Six primary students in the blue school uniform and shaved heads surround a globe, all looking intently down. They are three hands pointing to Uganda on the globe. No faces can be seen.
During the second month of her stay, Tiffany volunteered at the local Health Center, working on a proposal to upgrade the village’s Health Center to a fully functioning hospital. The Health Center in the village is the oldest health facility in the Southwestern region, with over 70 years under its belt serving the local community. Although this Center serves an entire community, it is constantly low on supplies, vaccines, and government funding. Tiffany and a local team are currently working on gaining support to bring this hospital to fruition. With support from the community and a hospital proposal project on the way, Tiffany and the team hope that the hospital will not only be viable in 5 years, but that it will also attract healthcare workers, surgeons, better ambulance travel, and more. According to Hsu, many of the children there see respiratory infections, malaria, pneumonia, and lack of vaccines as the norm, but Hsu and the team of visionaries are working to change that.
Kanungu Health Centre IV signpost listing services: general inpatient outpatient care, HIV counseling and testing, HIV/AIDS care and treatment services for both children, adolescents, and adults, TB screening and treatment for both children and adults, prevention of mother to child transmission (PMTCT), maternal and child health (antenatal and postnatal), immunization, general laboratory services, health education, malaria surveillance, integrated family planning services. On bottom: “This signpost was provided by Reproductive Health Uganda with support from USAID.
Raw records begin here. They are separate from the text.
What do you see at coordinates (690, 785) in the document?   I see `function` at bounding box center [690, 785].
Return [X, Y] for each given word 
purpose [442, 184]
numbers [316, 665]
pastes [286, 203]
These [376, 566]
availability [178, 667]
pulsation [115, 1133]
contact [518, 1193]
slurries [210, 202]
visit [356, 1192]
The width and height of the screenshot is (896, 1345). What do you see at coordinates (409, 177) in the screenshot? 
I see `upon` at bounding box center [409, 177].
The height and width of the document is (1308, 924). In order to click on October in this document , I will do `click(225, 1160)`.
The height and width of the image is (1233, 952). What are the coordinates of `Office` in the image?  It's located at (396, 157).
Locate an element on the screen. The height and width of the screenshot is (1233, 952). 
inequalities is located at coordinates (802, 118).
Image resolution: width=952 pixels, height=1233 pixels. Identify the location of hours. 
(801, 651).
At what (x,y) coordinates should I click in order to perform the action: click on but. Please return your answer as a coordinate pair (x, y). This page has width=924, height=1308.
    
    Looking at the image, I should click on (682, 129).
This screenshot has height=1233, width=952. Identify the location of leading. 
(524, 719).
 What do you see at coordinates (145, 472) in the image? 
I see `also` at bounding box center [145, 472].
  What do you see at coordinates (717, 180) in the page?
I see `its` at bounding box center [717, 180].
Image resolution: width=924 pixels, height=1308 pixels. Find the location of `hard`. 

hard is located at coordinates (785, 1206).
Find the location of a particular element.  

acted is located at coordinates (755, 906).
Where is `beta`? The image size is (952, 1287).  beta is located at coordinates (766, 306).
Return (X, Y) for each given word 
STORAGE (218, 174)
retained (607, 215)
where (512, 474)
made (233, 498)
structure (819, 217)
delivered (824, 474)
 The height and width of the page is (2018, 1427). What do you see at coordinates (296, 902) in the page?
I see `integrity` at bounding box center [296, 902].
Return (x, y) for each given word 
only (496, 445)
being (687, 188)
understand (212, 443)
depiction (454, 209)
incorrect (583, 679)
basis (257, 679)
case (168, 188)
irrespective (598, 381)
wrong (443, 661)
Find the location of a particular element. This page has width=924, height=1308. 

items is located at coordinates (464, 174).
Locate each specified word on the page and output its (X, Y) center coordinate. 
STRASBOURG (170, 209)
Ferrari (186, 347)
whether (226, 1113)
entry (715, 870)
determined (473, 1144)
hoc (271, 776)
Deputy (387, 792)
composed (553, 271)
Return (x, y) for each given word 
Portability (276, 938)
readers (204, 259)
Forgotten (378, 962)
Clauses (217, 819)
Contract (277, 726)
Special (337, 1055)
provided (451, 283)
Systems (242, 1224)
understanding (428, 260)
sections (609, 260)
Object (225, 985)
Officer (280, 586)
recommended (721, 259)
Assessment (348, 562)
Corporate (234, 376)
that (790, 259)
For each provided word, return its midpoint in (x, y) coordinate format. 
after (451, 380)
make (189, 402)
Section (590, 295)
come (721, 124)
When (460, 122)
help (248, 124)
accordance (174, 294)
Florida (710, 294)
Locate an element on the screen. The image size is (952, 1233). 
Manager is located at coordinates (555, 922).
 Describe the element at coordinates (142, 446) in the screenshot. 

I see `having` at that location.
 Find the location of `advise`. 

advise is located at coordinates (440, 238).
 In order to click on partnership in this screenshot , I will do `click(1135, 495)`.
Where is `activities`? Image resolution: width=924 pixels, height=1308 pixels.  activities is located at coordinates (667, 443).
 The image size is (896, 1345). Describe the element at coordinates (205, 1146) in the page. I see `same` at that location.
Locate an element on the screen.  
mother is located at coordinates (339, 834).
A look inside the one room general ward. There are mosquito nets rolled up hanging from the ceiling, six beds are shown with thin mattresses and worn blankets, two women are sitting, silhouetted on the left. The open door in the center back is the only source of light.
Besides her projects with the UDI non-profit, Hsu also spent her time in Uganda joining a theater group and learning to play the African xylophone, volunteering at a deaf school with her knowledge of ASL, and making connections that will far outlast her two months of service. Although Tiffany was only able to stay in Uganda for the summer, she knows her service isn’t finished. Now that she is back, she is working with the UDI Child Sponsorship Project to raise money so that many more students can gain an education, food, and clothing for an entire school year. Hsu wants to push the idea that anyone can do good despite their financial backgrounds. She has garnered support from her local Rotary club and her friends to team up and sponsor a child and is currently selling jewelry made from a local artisan in Uganda to raise money for children’s education.
Three different shots of the variety of bracelets Tiffany is selling as a fundraiser for child sponsorships. A multitude of color– the main ones are those of the Ugandan flag: red, black, yellow. Beads are handmade from paper and varnished along with acrylic beads.
Through her stay and experiences in Uganda, Hsu has learned much more about global health and issues affecting different communities. She understands that service projects cannot “fix” everything, but rather, they create partnerships where both parties learn mutually from one another. Besides learning to ride a motor bike through the dirt roads of Kanungu, Hsu says she’s also interested in advocating for people’s stories. She believes that health and education are two basic fundamentals, and that if someone has these two foundations at their disposal, then they have the power to do anything.
The beautiful African sunset, framed with the tropical flora, setting beneath the mountains in the distance.